Dercy Gonçalves (à1905 †2008), fluminense do interior do Estado, foi atriz, humorista e cantora, atuou no teatro de revista, notória por suas participações na produção cinematográfica brasileira das décadas de 50 e 60. Na televisão, chegou a ser uma das atrizes mais bem pagas, estrelando programas na TV Excelsior, TV Rio, TV Globo e SBT. Foi reconhecida pelo Guinness Book como a atriz com maior tempo de carreira na história mundial (86 anos).
Celebrada por suas entrevistas irreverentes, bom humor e uso constante de palavrões, foi uma das maiores expoentes e precursoras do teatro de improviso no Brasil.

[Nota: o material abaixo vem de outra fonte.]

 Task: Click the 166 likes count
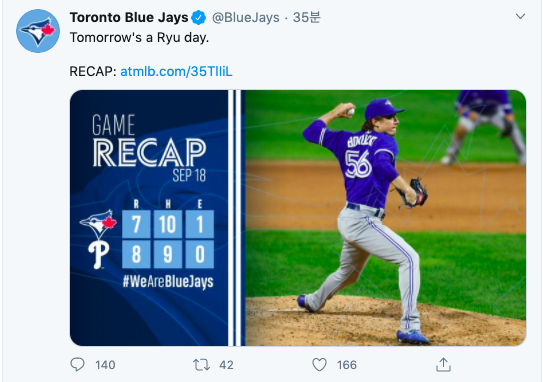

Na infância muito humilde foi perseguida por sua origem negra, dizia “Aprendi como as galinhas, ciscando. O que não me fazia sofrer eu achava bom. Tudo que passou, acabou. Eu sobrevivi. Não tenho mágoa de nada e nem saudade de nada. Vivo o hoje. Tenho alegria de viver, adoro a vida”.
Mara Rúbia (à1919 †1991), nome artístico de Osmarina Lameira Colares Cintra, paraense da Ilha de Marajó, consagrou-se como vedete no teatro de revista durante os anos de 40 e 50. A partir de 1950 foi contratada da TV Tupi de São Paulo e do Rio de Janeiro, onde comandava um programa exclusivo na emissora carioca. Seu alto salário na televisão era motivo de polêmica e de inveja. Como bailarina e atriz de cinema participou de vários filmes, entre eles Dona Flor e Seus Dois Maridos, de 1976.
Tônia Carrero (à1922), nome artístico de Maria Antonieta Portocarrero Thedim, carioca, graduada em educação física, com formação de atriz obtida em cursos em Paris. Atuou em marcantes interpretações no teatro, cinema e TV. Nos anos 50 e 60 revolucionou a cena do teatro brasileiro ao constituir um repertório com peças de autores clássicos, como Shakespeare e Carlo Goldoni, e de vanguarda, como Sartre.
Norma Benguell (à1935), carioca, é uma atriz, cineasta, produtora, cantora e compositora. Foi a primeira atriz brasileira a apresentar-se em uma cena de nu frontal, no filme Os Cafajestes, de1962. Ela estreou no cinema em 1959 e logo chamou a atenção pela sua sensualidade. Participou de passeatas contra a ditadura militar e não escondia suas convicções políticas. Em 2010 sua foto foi utilizada na campanha eleitoral pela pré-candidata do PT à Presidência da República, a ex-ministra Dilma Rousseff. Tal atitude provocou polêmicas, inclusive a acusação do uso indevido da imagem e associação da atriz. No entanto, Norma Bengell desmentiu ter descontentamento e manifestou simpatia e apoio à pré-candidata.
Leila Diniz (à1945 †1972), nasceu em Niterói (RJ), foi professora e atriz de teatro, cinema e TV. Quebrou tabus de uma época em que a repressão dominava o país, escandalizou ao exibir a sua gravidez de biquini na praia, irritou feministas tradicionais ao amamentar a filha Janaína diante das câmeras e chocou o país inteiro ao falar de sua vida pessoal sem nenhum tipo de vergonha ou constrangimento, em entrevistas marcantes. “Transo de manhã, de tarde e de noite”, disse certa vez. Considerada uma mulher à frente de seu tempo, ousada e que detestava convenções. “Você pode muito bem amar uma pessoa e ir para cama com outra. Já aconteceu comigo”, confessou em entrevista histórica ao jornal O Pasquim, o que provocou, a partir de então, a censura prévia dos militares à imprensa. Foi invejada e criticada pela sociedade machista das décadas de 60 e 70. Leila Diniz, A Mulher de Ipanema, defensora do amor livre e do prazer sexual, é sempre lembrada como símbolo da revolução feminina, que rompeu conceitos e tabus por meio de suas idéias e atitudes. Morreu em acidente aéreo, aos 27 anos, no auge da fama.